Clues to the prognosis of cancer are reflected at the time of surgical removal in the pattern of gene expression in the primary tumor. The ultimate goal is to identify specific "gene expression signatures" that define subsets of tumors and that will ultimately allow to predict the clinical course. Unsupervised analysis of the gene expression pattern has led to the definition of "gene expression signatures" that add independent prognostic information to that provided by a risk assessment based solely on clinical-pathologic factors. One limitation of the unsupervised cluster analysis is the lack of appreciation of the tumor pathology, which makes these signatures difficult to interpret with respect to the underlying cancer biology which comprises the intrinsic properties of the cancer cell, such as activation of transforming genes, and the response to signals generated within the tissue microenvironment, such as the hypoxic situation occurring in poorly vascularized or necrotic areas of the tumor. Ultimately, finding gene signatures that can be linked to the molecular mechanisms of cancer development is critical for translating these markers into the clinic. Alternative strategies to combine the prognostic value and biologic knowledge are being developed. Specifically, gene expression signatures are derived from in vitro studies on the pathophysiology of the disease. This is a novel approach standing on the concept that the tumor biology will give us the clues to characterize the outcome of the disease.

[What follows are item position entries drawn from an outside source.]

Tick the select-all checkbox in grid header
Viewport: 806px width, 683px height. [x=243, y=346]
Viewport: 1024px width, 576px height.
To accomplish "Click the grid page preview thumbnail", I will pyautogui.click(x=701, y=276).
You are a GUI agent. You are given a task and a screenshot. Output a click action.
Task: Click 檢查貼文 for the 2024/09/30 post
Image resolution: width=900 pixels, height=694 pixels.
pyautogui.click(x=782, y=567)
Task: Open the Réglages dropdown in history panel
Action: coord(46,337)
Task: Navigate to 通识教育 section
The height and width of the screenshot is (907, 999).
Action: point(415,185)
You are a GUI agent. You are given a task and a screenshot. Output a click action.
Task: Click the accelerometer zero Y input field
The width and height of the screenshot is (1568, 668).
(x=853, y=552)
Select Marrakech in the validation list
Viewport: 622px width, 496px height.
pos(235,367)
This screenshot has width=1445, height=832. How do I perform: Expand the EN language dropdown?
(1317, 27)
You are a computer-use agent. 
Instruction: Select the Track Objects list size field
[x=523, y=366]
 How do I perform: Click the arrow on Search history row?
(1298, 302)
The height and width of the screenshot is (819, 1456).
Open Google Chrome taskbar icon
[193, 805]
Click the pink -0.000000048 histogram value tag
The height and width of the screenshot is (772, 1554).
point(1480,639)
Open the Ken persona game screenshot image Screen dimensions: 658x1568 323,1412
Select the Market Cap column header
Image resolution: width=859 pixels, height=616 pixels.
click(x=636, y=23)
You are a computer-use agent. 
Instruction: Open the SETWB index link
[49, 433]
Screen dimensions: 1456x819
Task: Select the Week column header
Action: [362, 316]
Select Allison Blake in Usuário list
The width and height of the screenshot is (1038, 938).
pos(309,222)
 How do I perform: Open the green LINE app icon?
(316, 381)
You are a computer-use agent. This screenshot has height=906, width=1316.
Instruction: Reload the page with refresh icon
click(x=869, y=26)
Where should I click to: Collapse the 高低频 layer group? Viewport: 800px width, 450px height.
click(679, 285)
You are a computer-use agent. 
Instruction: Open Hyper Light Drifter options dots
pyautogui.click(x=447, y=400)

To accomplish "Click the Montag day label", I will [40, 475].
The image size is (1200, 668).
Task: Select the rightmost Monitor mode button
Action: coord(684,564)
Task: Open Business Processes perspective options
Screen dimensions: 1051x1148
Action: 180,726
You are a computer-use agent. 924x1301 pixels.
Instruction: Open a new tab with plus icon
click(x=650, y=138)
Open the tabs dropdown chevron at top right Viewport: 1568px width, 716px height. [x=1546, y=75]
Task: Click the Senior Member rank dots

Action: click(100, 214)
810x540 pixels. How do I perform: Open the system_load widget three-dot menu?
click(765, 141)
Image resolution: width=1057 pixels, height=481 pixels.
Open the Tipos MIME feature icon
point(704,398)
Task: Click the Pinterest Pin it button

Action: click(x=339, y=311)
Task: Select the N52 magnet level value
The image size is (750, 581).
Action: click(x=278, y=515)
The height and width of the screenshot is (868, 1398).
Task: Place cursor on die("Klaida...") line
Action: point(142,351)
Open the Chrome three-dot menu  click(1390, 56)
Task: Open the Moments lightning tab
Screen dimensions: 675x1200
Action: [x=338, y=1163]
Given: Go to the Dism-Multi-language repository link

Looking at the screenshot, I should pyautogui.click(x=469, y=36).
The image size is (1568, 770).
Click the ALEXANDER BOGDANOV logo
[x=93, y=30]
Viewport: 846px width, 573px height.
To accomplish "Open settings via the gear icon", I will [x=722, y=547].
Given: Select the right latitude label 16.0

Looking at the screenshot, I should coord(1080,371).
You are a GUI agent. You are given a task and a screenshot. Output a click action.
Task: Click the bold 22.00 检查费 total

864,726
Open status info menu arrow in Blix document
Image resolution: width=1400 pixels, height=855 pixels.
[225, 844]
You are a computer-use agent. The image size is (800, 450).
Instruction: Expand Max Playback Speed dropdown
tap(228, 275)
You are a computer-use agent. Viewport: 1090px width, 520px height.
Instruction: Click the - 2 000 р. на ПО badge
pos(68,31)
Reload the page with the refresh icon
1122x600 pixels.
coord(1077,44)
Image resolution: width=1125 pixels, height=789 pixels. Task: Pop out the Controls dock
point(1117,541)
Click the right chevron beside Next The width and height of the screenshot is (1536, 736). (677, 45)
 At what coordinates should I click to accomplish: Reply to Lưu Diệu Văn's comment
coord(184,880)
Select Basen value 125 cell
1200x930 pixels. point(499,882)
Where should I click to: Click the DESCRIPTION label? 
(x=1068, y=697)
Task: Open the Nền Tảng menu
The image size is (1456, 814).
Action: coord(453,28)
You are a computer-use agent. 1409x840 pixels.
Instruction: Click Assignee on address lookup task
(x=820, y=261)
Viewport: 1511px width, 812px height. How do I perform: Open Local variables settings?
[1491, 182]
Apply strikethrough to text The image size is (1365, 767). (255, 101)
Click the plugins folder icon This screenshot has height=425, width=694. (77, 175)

In this manuscript, we address the above-mentioned issues by developing a novel approach to identify the signature of low oxygen tension (hypoxia) in a set of neuroblastoma cell lines. Oxygen is essential for aerobic metabolism in all mammalian cells. To maintain function and homeostasis, cells have to be able to sense and respond to inadequate oxygen levels. The O2 levels within the neoplastic lesion are an important factor in determining the tumor phenotype  and hypoxia is associated with metastatic spread, resistance to radio- and chemotherapy and poor prognosis [1–3]. The cellular response to hypoxia is caused by changes in gene expression [4–6] through the activation of several transcription factors among which the hypoxia-inducible transcription factor-1α (HIF-1α) [1, 7], and -2α (HIF-2α)  are those taken as indicators of a hypoxic status of the cell. HIFs transactivate the hypoxia-responsive element (HRE) present in the promoter or enhancer elements of many genes encoding angiogenic, metabolic and metastatic factors [3, 9, 10]. Although hypoxia responses are thought to be evolutionarily conserved in all mammalian cells [11, 12] not every cell responds to hypoxia in an identical fashion. Although certain biochemical pathways are common hypoxia targets, the specific genes modulated by hypoxia within each pathways will depend heavily on the nature, type and genetic makeup of the responding cell [5, 6, 13]. In other words, hypoxia-induced common biochemical pathways may utilize different genes depending on the cell type.
Neuroblastoma is the most common pediatric solid tumor, deriving from immature or precursor cells of the ganglionic lineage of the sympathetic nervous system (SNS) [14, 15]. Neuroblastoma shows notable heterogeneity, with regard to both histology and clinical behavior . The outcome of the disease ranges from rapid progression and poor clinical outcome, to spontaneous regression into benign ganglioneuroma . The heterogeneity of neuroblastoma (NB) cells is found also in the cell lines derived from the fresh tumors which manifest various degree of differentiation and chromosomal alteration. For example, the amplification and/or expression of MYCN oncogene is a relatively frequent event, that is indicative of poor prognosis in fresh tumors and is present in several cell lines which share an aggressive behavior . Recent data of microarray analysis confirm the existence of different patterns of gene expression profile among different NB cell lines . The heterogeneity of the NB cell transcriptome complicates the identification of specific gene expression signatures associated to defined biological responses such as environmental stimulation that, albeit biologically very important, may be overshadowed by major genetic alterations as those caused by oncogenes which impact on several aspects of cell physiology. This problem is of major concern when several different NB cell lines have to be compared in in vitro studies.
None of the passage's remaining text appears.